From these values, the detector computes a response score that is large for corners.

The Harris response formula

The standard Harris response is:

  • 'R = det(M) - k * trace(M)^2'

Where M is the 2 x 2 second-moment matrix built from the local gradient products. The parameter k is usually around 0.04 to 0.06.

Interpretation:

  • large positive R suggests a corner
  • large negative R often indicates an edge
  • small R suggests a flat region

The practical pipeline is:

  1. convert image to grayscale
  2. compute gradients
  3. smooth the gradient products
  4. compute R
  5. threshold and apply non-maximum suppression

A compact OpenCV implementation

OpenCV already provides a Harris implementation, which is useful for learning and for practical work.

python
1import cv2
2import numpy as np
3
4image = cv2.imread("chessboard.png")
5gray = cv2.cvtColor(image, cv2.COLOR_BGR2GRAY)
6gray = np.float32(gray)
7
8response = cv2.cornerHarris(gray, blockSize=2, ksize=3, k=0.04)
9response = cv2.dilate(response, None)
10
11threshold = 0.01 * response.max()
12image[response > threshold] = [0, 0, 255]
13
14cv2.imwrite("corners.png", image)

This marks high-response pixels in red. It is a good starting point, but raw thresholding alone usually produces clusters of nearby points rather than one clean point per corner.

A simple manual implementation sketch

If you want to understand the internals, compute the gradient products explicitly and then build the response yourself.

python
1import cv2
2import numpy as np
3
4image = cv2.imread("chessboard.png", cv2.IMREAD_GRAYSCALE)
5image = np.float32(image)
6
7ix = cv2.Sobel(image, cv2.CV_32F, 1, 0, ksize=3)
8iy = cv2.Sobel(image, cv2.CV_32F, 0, 1, ksize=3)
9
10ix2 = cv2.GaussianBlur(ix * ix, (3, 3), 1)
11iy2 = cv2.GaussianBlur(iy * iy, (3, 3), 1)
12ixiy = cv2.GaussianBlur(ix * iy, (3, 3), 1)
13
14k = 0.04
15response = (ix2 * iy2 - ixiy * ixiy) - k * (ix2 + iy2) ** 2
16
17print(response.shape)

This version shows the mathematics more directly and helps explain what cv2.cornerHarris is doing under the hood.

Non-maximum suppression matters

Without non-maximum suppression, Harris often gives a blob of strong responses around each corner instead of a single precise point.

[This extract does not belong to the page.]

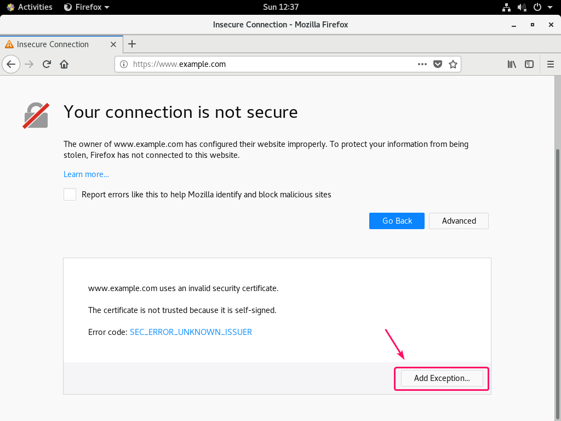
Task: Toggle the sidebar view icon
Action: pyautogui.click(x=529, y=64)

A simple threshold only tells you where the response is high, not which pixel is the representative location.

In practical systems, you usually combine:

  • thresholding to remove weak responses
  • non-maximum suppression to keep local peaks only

This step is what turns a response map into a usable set of feature points.

Where Harris still fits today

Harris is older than detectors such as FAST, SIFT, ORB, and learned keypoint methods, but it is still important because:

  • it is conceptually clean
  • it is mathematically instructive
  • it performs reasonably well in many structured scenes

It is especially useful for education and for understanding the broader family of feature detectors.

Common Pitfalls

  • Applying Harris directly to a noisy image without smoothing often creates unstable or excessive detections.
  • Treating the raw response map as the final corner set without non-maximum suppression produces clustered points rather than clean features.
  • Choosing the response threshold arbitrarily can either flood the output with weak points or remove genuine corners.
  • Forgetting to convert the image to grayscale and a floating-point type can lead to incorrect gradient calculations.
  • Assuming Harris is invariant to every real-world imaging change ignores its sensitivity to scale changes and some illumination conditions.

Summary

  • The Harris detector finds points where image intensity changes strongly in two directions.
  • It works by building a local gradient-based matrix and computing a corner response score.
  • OpenCV provides a quick implementation, but understanding the manual pipeline is valuable.
  • Thresholding alone is not enough; non-maximum suppression is usually required.
  • Harris remains a useful detector for learning, prototyping, and some practical vision tasks.